Founded in 1994 by Web-surfing Stanford University grad students, Yahoo! grew from a tiny
upstart surrounded by Silicon Valley heavy weights to a powerful force in Internet media.
Yahoo! worked hard to be more than just a search engine. The company proudly proclaims it
is “The only place anyone needs to go to find anything, communicate with anyone, or buy
anything.” Its range of services includes e-mail, news, weather, music, photos, games, shopping,
auctions, and travel. A large percentage of revenues comes from advertising, but the company also
profits from subscription services such as online personal ads, premium e-mail, and small-business services.

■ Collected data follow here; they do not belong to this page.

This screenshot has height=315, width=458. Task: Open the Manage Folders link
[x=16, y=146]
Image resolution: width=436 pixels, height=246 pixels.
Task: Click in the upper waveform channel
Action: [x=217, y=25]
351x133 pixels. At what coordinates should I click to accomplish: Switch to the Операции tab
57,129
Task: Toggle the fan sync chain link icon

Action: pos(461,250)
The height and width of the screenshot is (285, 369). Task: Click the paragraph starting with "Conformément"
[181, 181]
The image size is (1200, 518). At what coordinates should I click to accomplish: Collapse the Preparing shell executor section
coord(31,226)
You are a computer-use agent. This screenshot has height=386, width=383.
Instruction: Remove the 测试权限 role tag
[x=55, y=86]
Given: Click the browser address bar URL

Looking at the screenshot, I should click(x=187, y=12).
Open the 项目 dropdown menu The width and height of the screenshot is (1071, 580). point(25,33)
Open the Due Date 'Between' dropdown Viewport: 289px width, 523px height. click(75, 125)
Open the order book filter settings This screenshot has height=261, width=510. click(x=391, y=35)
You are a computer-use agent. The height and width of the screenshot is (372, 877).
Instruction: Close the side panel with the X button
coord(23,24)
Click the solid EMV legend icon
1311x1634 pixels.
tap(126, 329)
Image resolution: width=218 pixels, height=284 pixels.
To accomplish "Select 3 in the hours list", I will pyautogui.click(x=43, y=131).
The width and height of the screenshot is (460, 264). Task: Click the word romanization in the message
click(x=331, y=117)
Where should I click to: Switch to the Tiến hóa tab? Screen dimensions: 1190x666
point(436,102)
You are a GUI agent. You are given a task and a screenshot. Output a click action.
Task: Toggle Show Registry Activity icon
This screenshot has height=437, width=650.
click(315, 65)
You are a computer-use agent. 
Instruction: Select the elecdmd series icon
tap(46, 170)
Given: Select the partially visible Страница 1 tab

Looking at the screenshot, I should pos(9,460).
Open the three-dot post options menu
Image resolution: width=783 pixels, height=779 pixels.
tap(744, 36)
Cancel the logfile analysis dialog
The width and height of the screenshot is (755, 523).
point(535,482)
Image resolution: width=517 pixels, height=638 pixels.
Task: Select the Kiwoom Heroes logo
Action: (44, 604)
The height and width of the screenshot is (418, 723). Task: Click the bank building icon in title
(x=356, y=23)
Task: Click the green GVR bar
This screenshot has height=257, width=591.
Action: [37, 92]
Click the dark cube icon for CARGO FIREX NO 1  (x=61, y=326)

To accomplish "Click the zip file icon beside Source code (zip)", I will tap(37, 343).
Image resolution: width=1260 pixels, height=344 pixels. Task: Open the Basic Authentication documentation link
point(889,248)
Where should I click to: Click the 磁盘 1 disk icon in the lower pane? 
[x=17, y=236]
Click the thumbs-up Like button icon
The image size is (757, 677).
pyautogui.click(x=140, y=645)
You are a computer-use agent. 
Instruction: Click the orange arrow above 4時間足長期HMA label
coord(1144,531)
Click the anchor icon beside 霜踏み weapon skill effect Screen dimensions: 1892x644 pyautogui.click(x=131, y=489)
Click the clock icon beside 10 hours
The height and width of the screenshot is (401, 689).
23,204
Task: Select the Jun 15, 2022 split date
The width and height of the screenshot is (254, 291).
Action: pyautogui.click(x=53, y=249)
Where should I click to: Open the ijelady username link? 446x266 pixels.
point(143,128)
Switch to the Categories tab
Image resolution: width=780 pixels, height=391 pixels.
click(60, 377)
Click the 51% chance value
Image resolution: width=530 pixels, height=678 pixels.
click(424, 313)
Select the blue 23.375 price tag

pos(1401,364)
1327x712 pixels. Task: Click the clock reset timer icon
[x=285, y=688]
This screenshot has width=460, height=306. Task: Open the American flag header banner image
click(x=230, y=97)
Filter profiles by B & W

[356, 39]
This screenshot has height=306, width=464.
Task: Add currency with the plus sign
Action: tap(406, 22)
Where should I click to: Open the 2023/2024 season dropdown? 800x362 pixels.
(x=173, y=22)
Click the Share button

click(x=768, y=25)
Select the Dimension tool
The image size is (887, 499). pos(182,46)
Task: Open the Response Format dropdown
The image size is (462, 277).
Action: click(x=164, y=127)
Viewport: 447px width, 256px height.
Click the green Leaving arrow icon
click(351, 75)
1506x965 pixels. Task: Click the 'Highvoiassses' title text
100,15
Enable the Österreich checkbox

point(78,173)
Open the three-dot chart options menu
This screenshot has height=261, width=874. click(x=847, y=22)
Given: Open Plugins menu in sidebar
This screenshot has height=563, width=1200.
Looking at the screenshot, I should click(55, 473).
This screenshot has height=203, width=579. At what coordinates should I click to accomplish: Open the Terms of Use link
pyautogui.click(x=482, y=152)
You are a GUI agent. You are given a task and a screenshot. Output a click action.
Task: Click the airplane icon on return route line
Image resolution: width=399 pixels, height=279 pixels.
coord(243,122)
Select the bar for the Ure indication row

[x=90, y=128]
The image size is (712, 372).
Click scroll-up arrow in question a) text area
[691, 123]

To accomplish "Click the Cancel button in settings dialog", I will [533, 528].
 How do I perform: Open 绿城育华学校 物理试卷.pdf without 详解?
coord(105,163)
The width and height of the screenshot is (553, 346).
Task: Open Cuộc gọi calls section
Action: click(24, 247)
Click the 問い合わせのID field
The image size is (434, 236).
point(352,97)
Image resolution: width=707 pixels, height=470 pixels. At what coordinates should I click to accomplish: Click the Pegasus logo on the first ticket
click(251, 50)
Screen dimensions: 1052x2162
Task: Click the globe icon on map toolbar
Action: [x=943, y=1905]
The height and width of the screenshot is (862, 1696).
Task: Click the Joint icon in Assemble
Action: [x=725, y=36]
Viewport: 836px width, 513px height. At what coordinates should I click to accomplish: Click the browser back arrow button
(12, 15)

Although Yahoo! strives to achieve a competitive advantage over rival Google with its vast array of original content, Google’s ascension to the runaway leader in search, e-mail, and related services has made it a darling with advertisers. Yahoo!’s acquisition of photo-sharing service Flickr, social bookmark manager Del.icio.us, and online video editing site Jump cut strengthened its capabilities. Yahoo! has also continued to grow globally in Europe and Asia, helped in part by the acquisition of Kel koo, a European comparison shopping site, for $579 million, and of 46 percent of Alibaba, a Chinese e-commerce company, for $1 billion in cash. Discussions with Microsoft about a possible merger culminated in a 10-year deal in June 2009 that gave Microsoft full access to the Yahoo!
search engine, to be used in future Microsoft projects for its own search engine, Bing. CEO Carol Bartz faced many questions, however, about how Yahoo! should best move forward.